→ Data
****************************************
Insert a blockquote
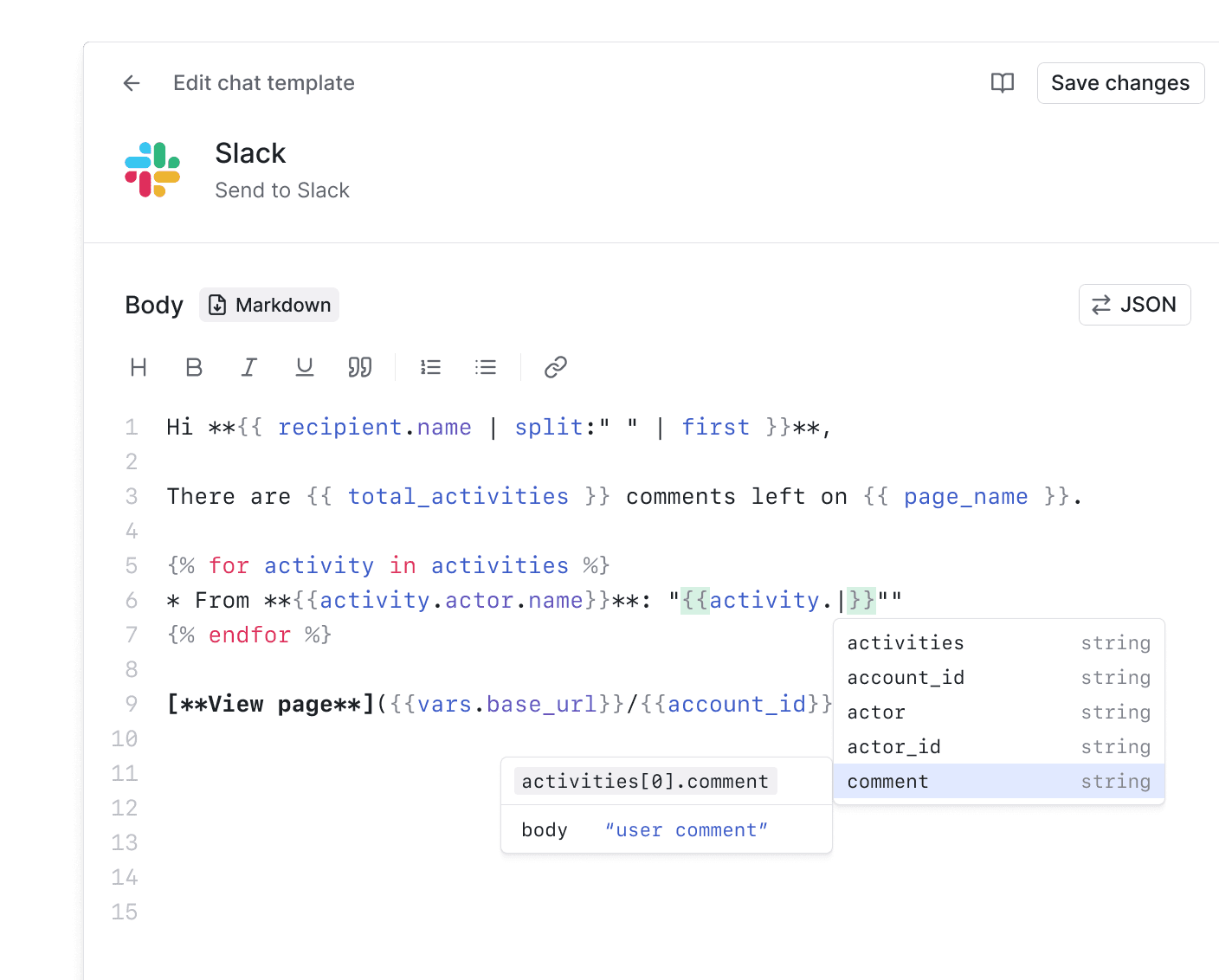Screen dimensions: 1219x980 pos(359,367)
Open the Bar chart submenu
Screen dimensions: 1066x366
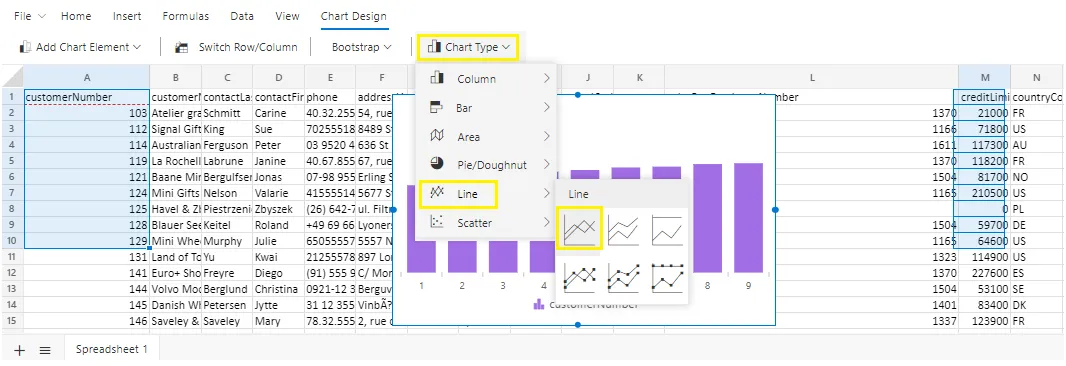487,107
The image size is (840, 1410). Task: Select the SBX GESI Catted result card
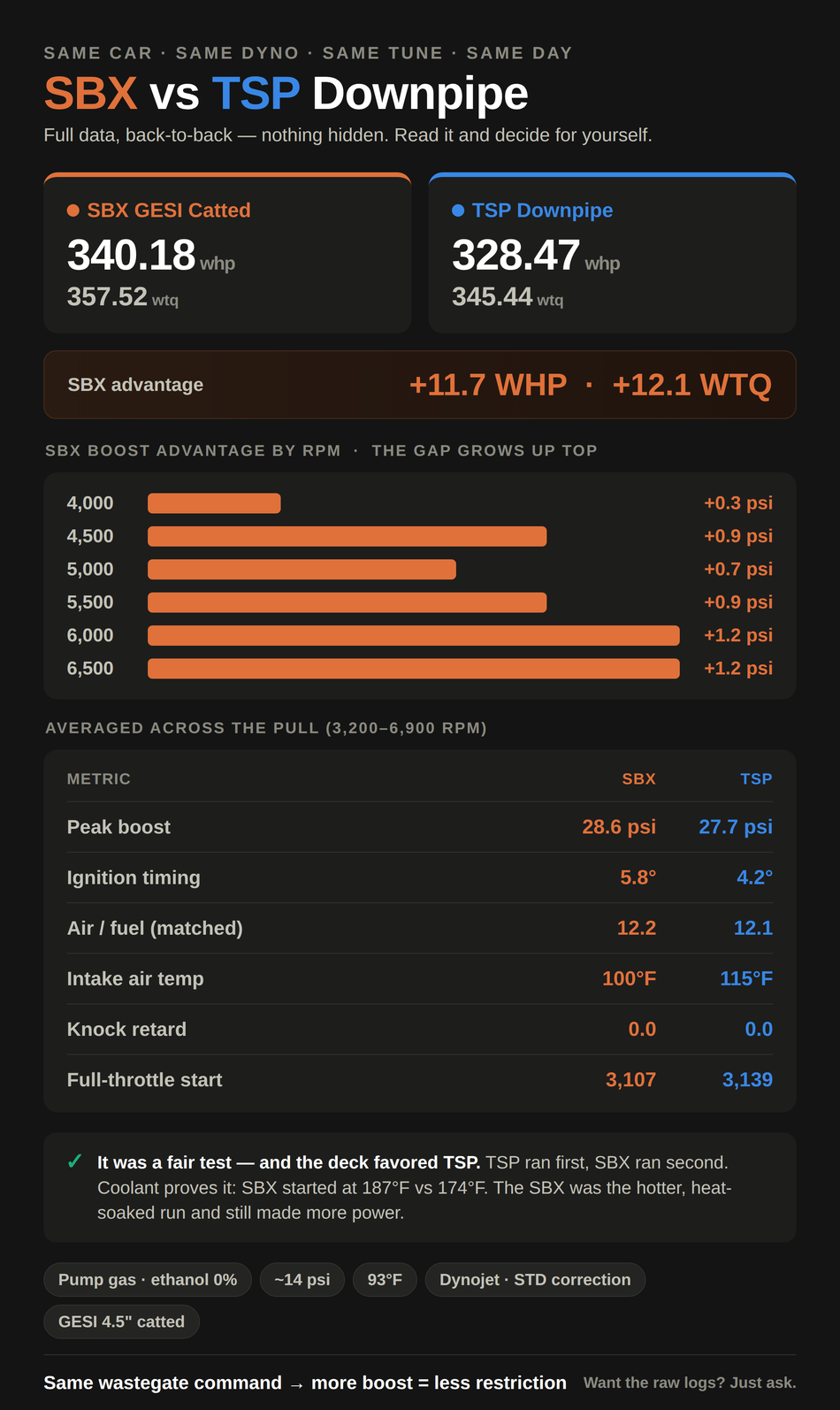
****************************************
→ Task details
Rewrite the records above as a Markdown table with the columns "No." and "Line," putting one line in each row. Number the rows, skip blank lines, and leave the pictures out.

→ Written solution
| No. | Line |
|---|---|
| 1 | Insert a blockquote |
| 2 | Screen dimensions: 1219x980 pos(359,367) |
| 3 | Open the Bar chart submenu |
| 4 | Screen dimensions: 1066x366 |
| 5 | 487,107 |
| 6 | The image size is (840, 1410). Task: Select the SBX GESI Catted result card |